When I was pregnant with my first child, my midwife did what any good caregiver would: She kept a watchful eye on my health and my baby's well-being; gave me sound advice for dealing with aches, pains, and anxiety; and helped my husband and me prepare for the birth. And when my due date passed and the doctors she was in practice with recommended inducing labor, Sue gently reminded them (and me) that I wasn't actually "late" until my pregnancy reached 42 weeks. As long as my baby and I were both doing well, she said, there was little reason to give nature a nudge. Sure enough, labor kicked in a day under that 42-week wire, and after the active, natural childbirth I'd hoped for, she placed my squalling son in my arms and cheered, "You did it!"
Only about 7 percent of American babies are born with the help of midwives (by comparison, about 70 percent of European babies are), but these caregivers' down-to-earth, mom-centered approach brings insights, like these, to any expectant woman:
Every mom's unique
There's a wide range of normal in pregnancy, especially when it comes to weight
Most expectant moms worry about the pounds they pack on -- whether they're gaining enough, too much, or at the right pace. But a midwife considers weight in tandem with the overall progress of the pregnancy, especially if the woman started it at a normal weight.

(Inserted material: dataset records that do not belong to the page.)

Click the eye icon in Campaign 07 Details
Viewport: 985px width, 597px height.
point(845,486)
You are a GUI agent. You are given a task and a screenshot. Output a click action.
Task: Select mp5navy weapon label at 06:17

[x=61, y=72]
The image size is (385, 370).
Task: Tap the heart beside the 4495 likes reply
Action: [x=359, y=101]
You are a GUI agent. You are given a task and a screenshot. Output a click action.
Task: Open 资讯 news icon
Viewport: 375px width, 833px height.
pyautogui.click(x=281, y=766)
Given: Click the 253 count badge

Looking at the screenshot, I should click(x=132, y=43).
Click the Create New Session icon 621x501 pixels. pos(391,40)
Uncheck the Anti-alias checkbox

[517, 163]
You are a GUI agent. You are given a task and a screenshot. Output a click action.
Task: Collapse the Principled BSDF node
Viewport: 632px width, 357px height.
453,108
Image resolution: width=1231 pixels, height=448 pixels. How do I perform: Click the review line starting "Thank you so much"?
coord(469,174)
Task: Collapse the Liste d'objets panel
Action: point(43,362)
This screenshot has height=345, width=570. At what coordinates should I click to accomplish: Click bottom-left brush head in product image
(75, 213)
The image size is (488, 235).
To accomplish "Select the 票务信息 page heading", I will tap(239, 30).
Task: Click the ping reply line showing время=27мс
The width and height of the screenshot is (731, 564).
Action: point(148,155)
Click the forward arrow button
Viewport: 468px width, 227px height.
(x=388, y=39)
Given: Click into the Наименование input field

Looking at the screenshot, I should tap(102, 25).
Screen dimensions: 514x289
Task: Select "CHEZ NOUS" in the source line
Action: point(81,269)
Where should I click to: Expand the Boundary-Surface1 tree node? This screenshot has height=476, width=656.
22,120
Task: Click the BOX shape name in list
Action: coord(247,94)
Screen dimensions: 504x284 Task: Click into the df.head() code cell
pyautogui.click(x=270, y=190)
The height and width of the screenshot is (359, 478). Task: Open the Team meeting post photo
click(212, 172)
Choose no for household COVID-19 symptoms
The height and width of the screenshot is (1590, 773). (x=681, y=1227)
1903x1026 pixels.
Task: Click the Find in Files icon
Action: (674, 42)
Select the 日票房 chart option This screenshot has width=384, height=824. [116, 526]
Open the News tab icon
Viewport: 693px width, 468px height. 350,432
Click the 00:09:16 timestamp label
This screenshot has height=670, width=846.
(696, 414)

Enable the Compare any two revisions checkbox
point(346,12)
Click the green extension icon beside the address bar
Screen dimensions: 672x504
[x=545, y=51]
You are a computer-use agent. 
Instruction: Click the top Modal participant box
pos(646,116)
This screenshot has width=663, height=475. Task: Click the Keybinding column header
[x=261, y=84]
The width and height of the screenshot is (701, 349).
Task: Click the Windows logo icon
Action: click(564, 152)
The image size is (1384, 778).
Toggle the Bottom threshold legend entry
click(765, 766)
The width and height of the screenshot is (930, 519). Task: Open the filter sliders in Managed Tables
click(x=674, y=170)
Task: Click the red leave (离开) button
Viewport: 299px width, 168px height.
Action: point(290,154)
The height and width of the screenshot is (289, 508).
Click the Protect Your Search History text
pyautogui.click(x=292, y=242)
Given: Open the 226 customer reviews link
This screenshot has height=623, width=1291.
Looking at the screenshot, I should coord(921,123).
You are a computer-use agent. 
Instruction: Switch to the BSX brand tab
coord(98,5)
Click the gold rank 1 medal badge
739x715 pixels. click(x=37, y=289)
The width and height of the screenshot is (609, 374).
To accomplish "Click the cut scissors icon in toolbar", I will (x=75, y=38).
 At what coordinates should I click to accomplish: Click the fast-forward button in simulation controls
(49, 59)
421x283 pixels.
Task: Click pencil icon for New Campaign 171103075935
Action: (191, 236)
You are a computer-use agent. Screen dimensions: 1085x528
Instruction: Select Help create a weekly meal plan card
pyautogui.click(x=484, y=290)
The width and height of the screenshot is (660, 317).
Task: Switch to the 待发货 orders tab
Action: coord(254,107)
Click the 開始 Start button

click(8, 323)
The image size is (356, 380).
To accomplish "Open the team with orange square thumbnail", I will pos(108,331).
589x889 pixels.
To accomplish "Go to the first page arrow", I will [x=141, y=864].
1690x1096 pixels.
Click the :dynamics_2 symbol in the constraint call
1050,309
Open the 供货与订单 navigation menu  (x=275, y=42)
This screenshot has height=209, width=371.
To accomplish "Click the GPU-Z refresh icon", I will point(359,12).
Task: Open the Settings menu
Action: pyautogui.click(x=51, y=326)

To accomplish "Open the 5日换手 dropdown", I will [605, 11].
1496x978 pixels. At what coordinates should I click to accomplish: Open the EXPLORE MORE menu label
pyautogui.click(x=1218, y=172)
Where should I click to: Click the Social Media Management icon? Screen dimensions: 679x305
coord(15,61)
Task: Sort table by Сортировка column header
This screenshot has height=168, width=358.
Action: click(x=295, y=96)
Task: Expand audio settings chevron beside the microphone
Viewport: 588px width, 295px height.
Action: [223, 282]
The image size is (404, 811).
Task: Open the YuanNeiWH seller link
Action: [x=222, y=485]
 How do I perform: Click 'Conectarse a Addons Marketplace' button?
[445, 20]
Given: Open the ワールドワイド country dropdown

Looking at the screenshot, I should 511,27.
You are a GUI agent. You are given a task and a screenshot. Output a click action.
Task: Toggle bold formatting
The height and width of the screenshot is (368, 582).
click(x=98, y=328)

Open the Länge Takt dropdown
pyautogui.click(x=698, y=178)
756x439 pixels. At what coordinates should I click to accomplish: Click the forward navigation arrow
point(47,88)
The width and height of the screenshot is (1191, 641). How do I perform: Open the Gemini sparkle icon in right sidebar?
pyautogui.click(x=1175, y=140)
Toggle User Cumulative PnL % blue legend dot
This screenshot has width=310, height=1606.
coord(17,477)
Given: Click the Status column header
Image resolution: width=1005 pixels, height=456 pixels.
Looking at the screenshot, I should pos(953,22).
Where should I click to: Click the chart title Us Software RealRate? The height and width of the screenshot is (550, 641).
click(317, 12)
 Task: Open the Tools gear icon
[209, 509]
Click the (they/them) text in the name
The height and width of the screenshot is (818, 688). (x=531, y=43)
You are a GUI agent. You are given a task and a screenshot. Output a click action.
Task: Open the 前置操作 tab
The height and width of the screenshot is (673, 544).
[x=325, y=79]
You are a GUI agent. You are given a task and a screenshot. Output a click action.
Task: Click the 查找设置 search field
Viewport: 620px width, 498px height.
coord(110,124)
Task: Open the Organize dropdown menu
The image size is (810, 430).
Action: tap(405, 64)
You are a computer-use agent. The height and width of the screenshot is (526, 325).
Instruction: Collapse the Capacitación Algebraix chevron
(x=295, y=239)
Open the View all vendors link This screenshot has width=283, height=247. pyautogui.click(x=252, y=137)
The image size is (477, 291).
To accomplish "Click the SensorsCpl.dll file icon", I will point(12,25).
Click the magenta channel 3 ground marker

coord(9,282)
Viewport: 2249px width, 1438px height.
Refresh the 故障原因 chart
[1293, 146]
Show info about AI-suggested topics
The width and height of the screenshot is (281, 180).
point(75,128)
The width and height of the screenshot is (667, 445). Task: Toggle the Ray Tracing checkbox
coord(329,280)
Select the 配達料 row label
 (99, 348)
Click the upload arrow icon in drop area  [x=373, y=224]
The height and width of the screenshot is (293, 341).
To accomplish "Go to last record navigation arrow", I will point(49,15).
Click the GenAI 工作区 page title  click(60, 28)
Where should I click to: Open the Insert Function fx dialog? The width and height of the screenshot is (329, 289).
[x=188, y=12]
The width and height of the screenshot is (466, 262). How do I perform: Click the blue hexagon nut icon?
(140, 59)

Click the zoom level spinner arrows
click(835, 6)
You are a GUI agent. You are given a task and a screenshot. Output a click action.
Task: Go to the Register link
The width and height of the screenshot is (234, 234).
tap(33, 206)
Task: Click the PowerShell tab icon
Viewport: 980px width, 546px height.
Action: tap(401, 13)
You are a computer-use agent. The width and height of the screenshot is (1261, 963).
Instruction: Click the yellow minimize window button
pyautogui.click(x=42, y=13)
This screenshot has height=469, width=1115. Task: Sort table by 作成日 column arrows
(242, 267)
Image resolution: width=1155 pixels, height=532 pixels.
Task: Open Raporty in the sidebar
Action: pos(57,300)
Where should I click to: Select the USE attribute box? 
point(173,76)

Take-away advice: Relax. A high or low scale reading isn't usually a concern unless it's coupled with other warning signs, such as rising blood pressure (which can indicate preeclampsia) or a small uterine measurement (which can signal poor fetal growth). Just eat a well-balanced diet and alert your provider to any concerns.
What's going on in your head is as important as what's going on in your womb Sure, pregnancy is a physiological process, but it's also an emotional one. (After all, how often are you weepy, delirious, stressed-out, excited, and terrified — all at the same time?) "I ask my patients, 'What's going on in your life? What are you dealing with at home right now? Are you getting the support you need?'" says Janice Sack-Ory, a midwife in Federal Way, Washington.
An expectant woman who's extremely anxious about getting through labor or becoming a mom, for instance, may not be able to focus on caring for herself or preparing for a new baby. A stressful job or an abusive relationship can be even more detrimental -- both have been linked to miscarriage, poor fetal growth, and preterm labor.
Take-away advice: Consider whether your caregiver is someone you can really talk to. Are you comfortable bringing up marital or work issues or your fluctuating pregnancy emotions? If not, is there a member of her staff (a nurse-practitioner, say) who's a good sounding board for these concerns? If the answer is no, you may want to look elsewhere for support, such as a local expectant-mothers' group (offered by many parents' centers) or an online "expecting club."